1. ## Justifying the closure of a set

My problem is the following:
Find $\displaystyle \overline{A} \textrm{ for } A=\{(x,\sin(1/x))|x>0.\}$
I know that $\displaystyle \overline{A}=A\cup\{(0,y)|-1\leq y \leq 1,\}$ but I need to figure out & understand the how'' behind that answer, in other words, give a proof that A-closure is that set above. Thanks.

2. Do you understand that the closure of a set is the union of the set with all of its limit points?
If so then all we have to do is show that $\displaystyle \{0\}\times [-1,1]$ is the set of limit points of $\displaystyle A$.
For any point $\displaystyle (0,t),~-1\le t\le 1$ and any $\displaystyle \rho >0$
does the interior of the disk $\displaystyle x^2+(y-t)^2<\rho^2$ contain a point of $\displaystyle A?$
If so, $\displaystyle (0,t)$ is a limit point.

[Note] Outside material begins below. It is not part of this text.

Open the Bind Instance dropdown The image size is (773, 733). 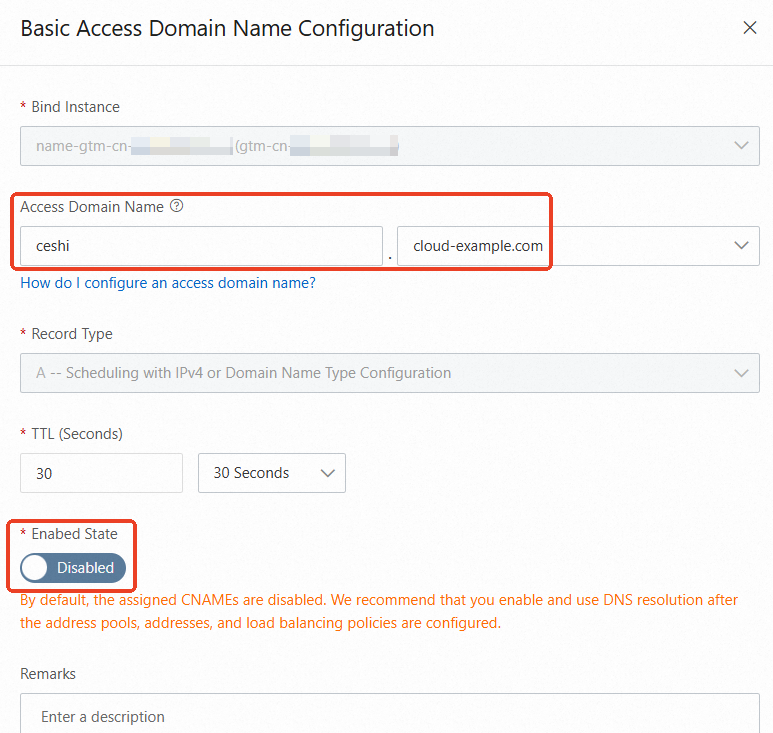(389, 146)
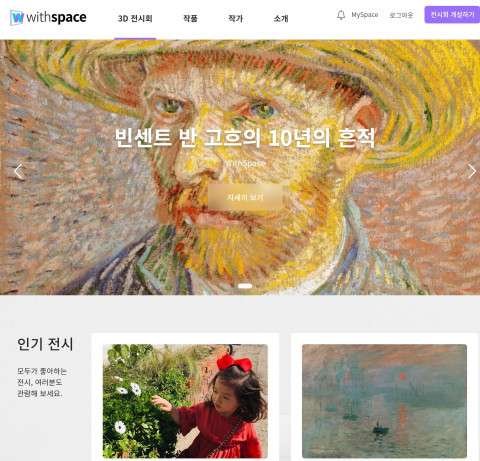480x461 pixels.
Task: Open the 3D 전시회 tab
Action: pyautogui.click(x=135, y=19)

3. I partially understood what you just said. However, some of the things I am having trouble with are the notions of closure & limit points. I do understand the first statement, though. But some of the rest I am a bit vague on. Sorry, but I really am trying to understand these ideas as much as possible.

4. Have you graphed the function y= sin(1/x)? Close to x= 0, the graph oscillates infinitely many times between -1 and 1. For any point (0, y) with $\displaystyle -1\le y\le 1$, there exist points on the graph arbitrarily close to (0, y). That's why any such point is in the closure of the graph.

In particular, given y between -1 and 1, there exist some z such that sin(z)= y. Then also, $\displaystyle sin(z+ 2n\pi)= sin(z)= y$ so that letting $\displaystyle x_n= \frac{1}{z+ 2n\pi}$, $\displaystyle x_n$ goes to 0 as n goes to infinity and $\displaystyle sin(\frac{1}{x})= sin(z+ 2n\pi)$ goes to y: the points $\displaystyle (x_n, sin(\frac{1}{x_n})$ converge to (0, y) so (0, y) is a limit point.